This light-driven reaction creates mirror image molecules in just one simple step

Researchers have developed a new reaction that converts chiral molecules into the opposite stereoisomer. It works on unactivated stereocentres that until now have been difficult to target. The method could allow researchers to access new molecular configurations and could alter the way in which chemists plan their total syntheses.

When chemists set out to build complex chiral molecules, they tend to use sequences of reactions that are designed around constructing chiral centres. This is often the most challenging aspect of building up complexity during a synthesis project, notes Alison Wendlandt from the Massachusetts Institute of Technology, US.
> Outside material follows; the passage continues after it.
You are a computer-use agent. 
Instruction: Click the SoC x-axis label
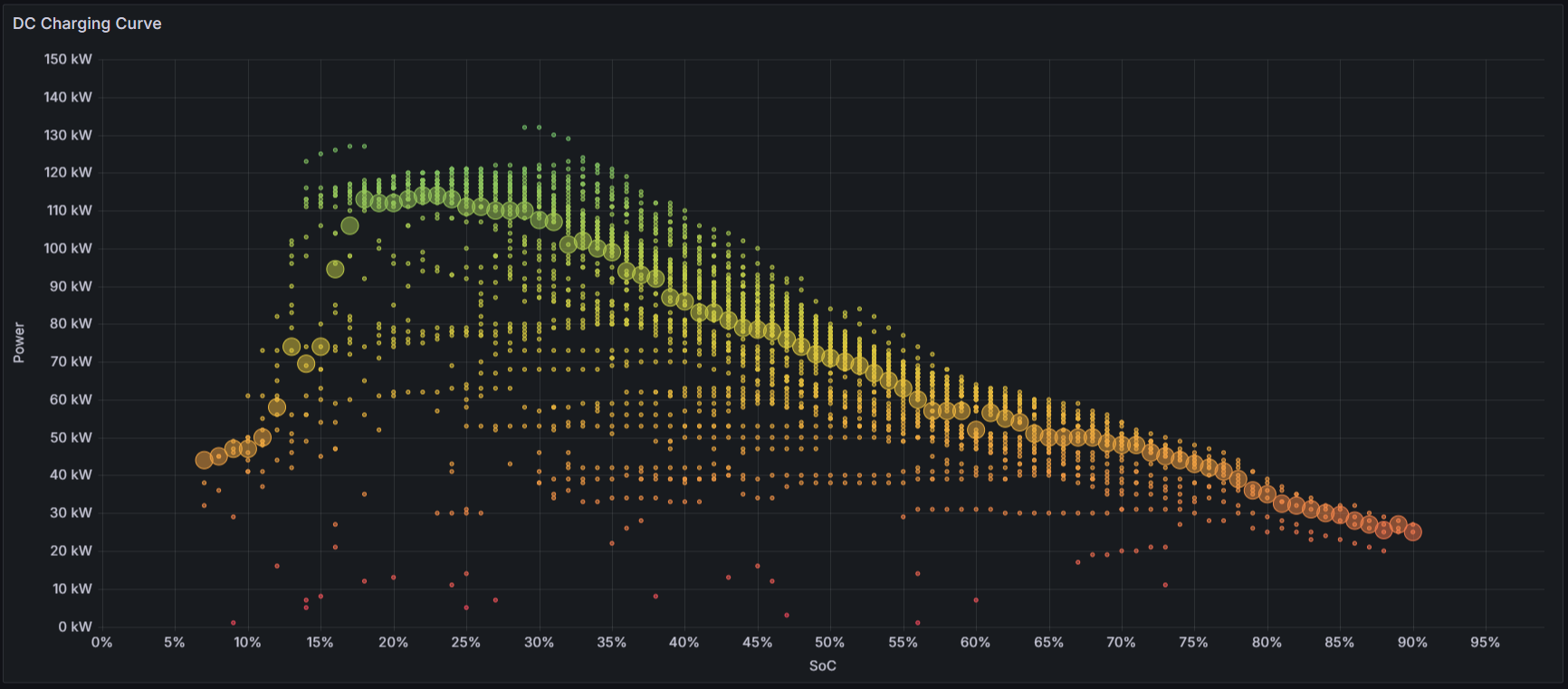point(822,665)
Now, Wendlandt’s team has found a way to build diastereomers of complex, drug-like molecules in a strategically different way. ‘Our tool essentially allows us to try to tune the three-dimensional structure in a late-stage setting,’ she explains. ‘And so [if] you have one diastereomer, you can now access a completely different diastereomer without having to go back resynthesise the molecule with the correct stereoform that you wanted.’ This means when planning a synthesis, chemists can now decouple bond-forming or complexity generating steps from the steps that are needed to gain three-dimensional control, says Wendlandt.
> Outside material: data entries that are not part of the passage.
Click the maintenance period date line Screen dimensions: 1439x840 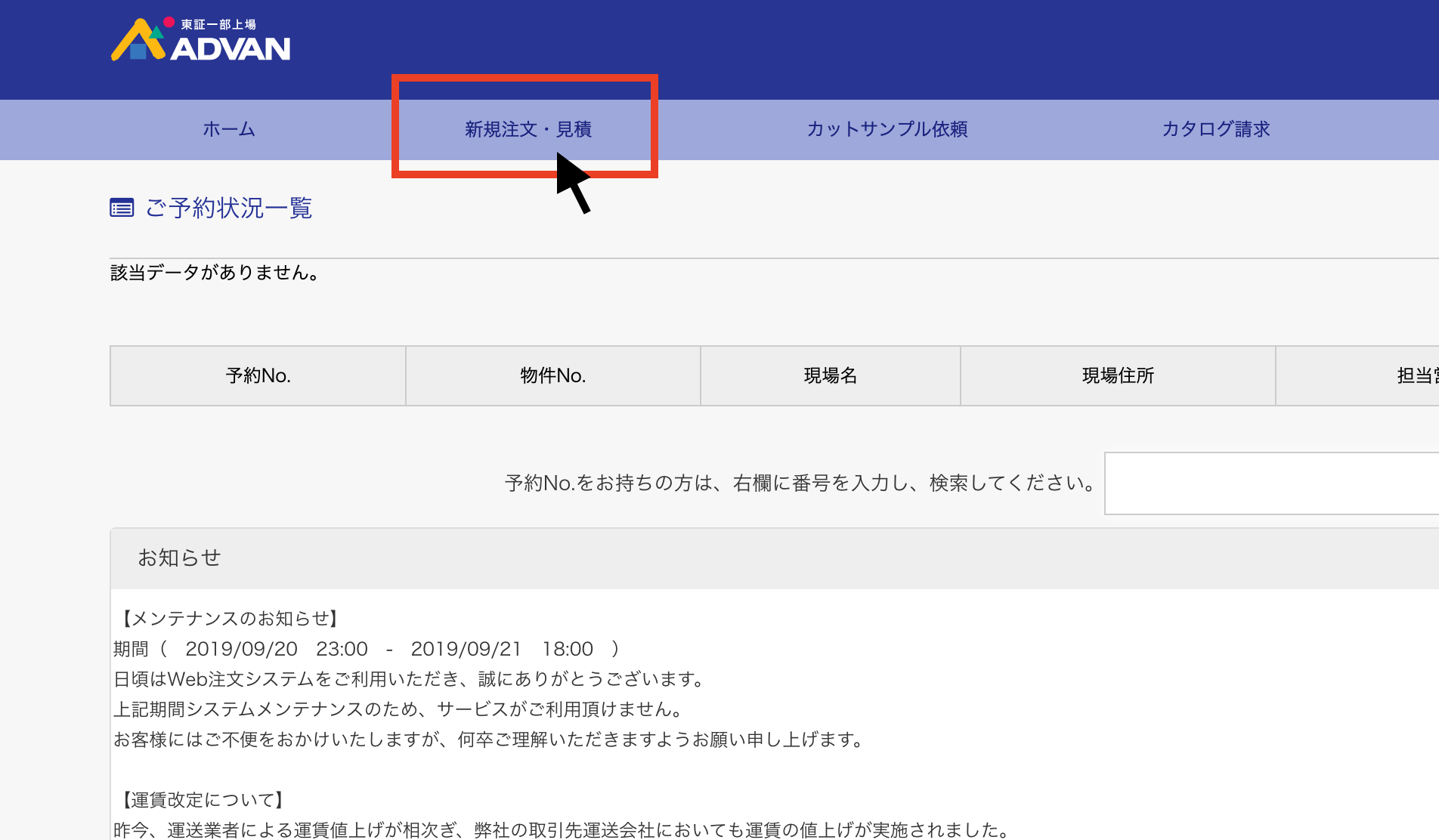tap(366, 649)
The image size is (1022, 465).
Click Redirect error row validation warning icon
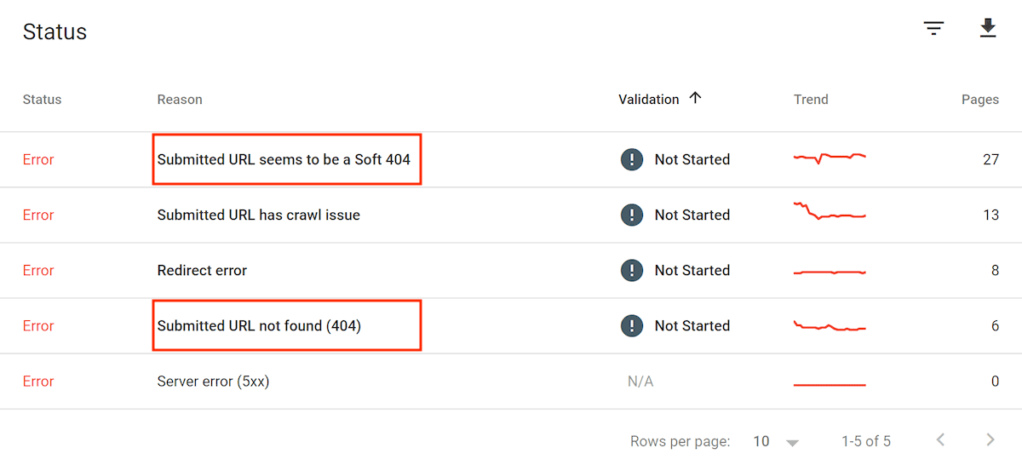tap(631, 270)
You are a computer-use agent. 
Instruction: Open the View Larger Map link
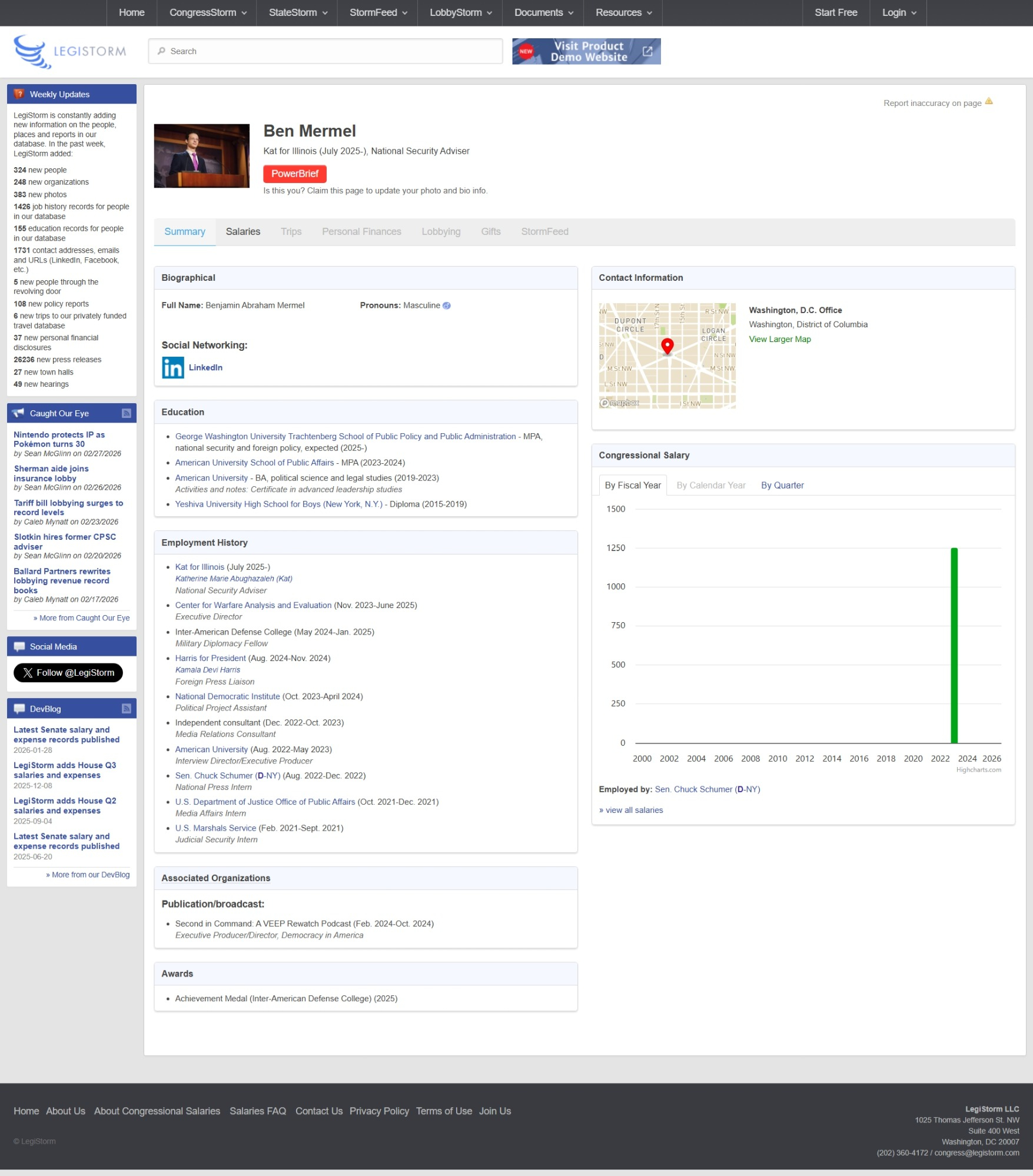(779, 339)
The technique relies on a polyanionic tungsten photocatalyst and disulfide co-catalysts that promote epimerisation reactions, as in those that invert the configuration of a chiral centre. Wendlandt’s team previously altered stereochemistry in sugars, and has now shown that it works on a much broader range of molecules containing unactivated tertiary carbon stereocentres.

‘Where I think this will really shine is in the medicinal chemistry application,’ says Wendlandt. ‘It’s really hard to predict what the effect of certain stereocenter will have again on the interaction of that small molecule with, say, an enzyme or a protein – and so, quite frankly, we just have to make all of the diastereomers of a chiral molecule and see what happens.’
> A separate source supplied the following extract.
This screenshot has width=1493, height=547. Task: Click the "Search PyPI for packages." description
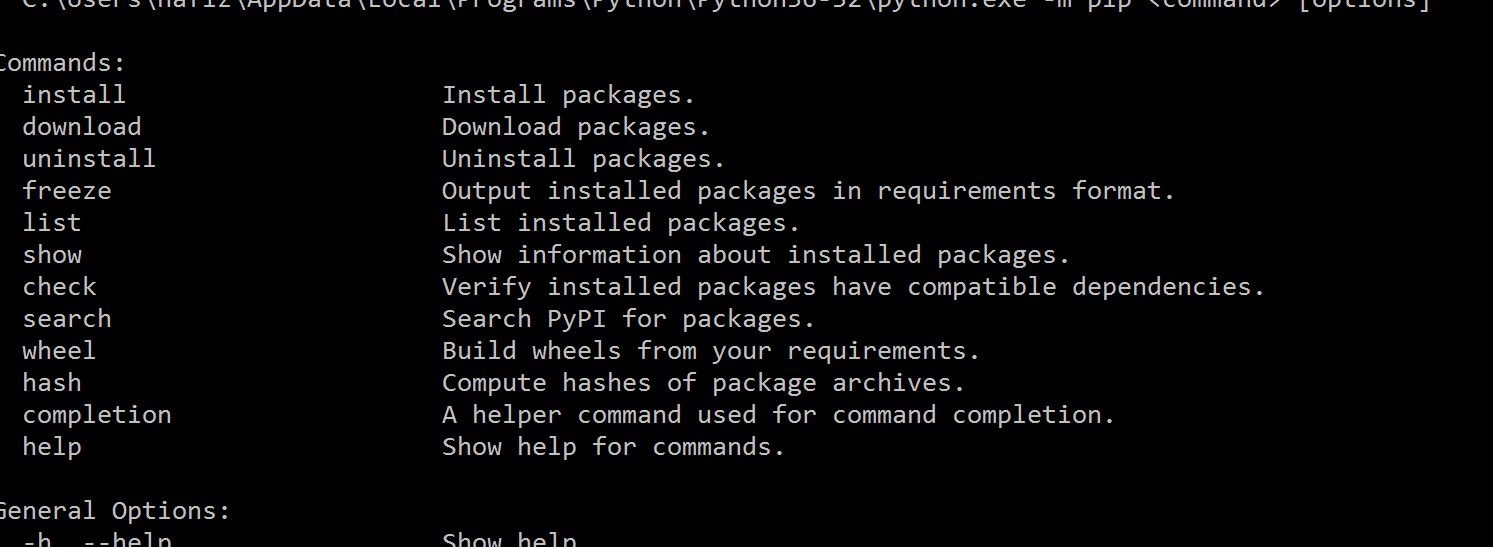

Using this stereoediting logic, drug discovery chemists could simply synthesise the diastereomer that is easiest to make and then quickly access the opposite isomer using Wendlandt’s photocatalyst. ‘Even if you get a 10% or 20% yield of a target, that’s enough to validate: Is that a better drug candidate? Or is it a worse drug candidate? And that can save you a tonne of time,’ says Wendlandt.

University of Wisconsin–Madison, US, photocatalysis expert Tehshik Yoon describes the findings as ‘remarkable’. He notes that while numerous strategies exist to epimerise stereocentres that are next to polar functional groups, ‘the ability to alter stereochemistry at an unfunctionalised carbon in a complex molecule is extraordinary’.

‘I think it could impact synthetic chemistry in a lot of ways, but I’m most excited by the way in which it diverts methods that produce well-established stereochemical relationships, [for example] the Diels–Alder reaction, towards stereochemical outcomes that would otherwise be really challenging to produce,’ adds Yoon. ‘That the method uses common, well-accepted reagents just makes the innovation even more impressive and probably easier for the rest of the field to adopt.’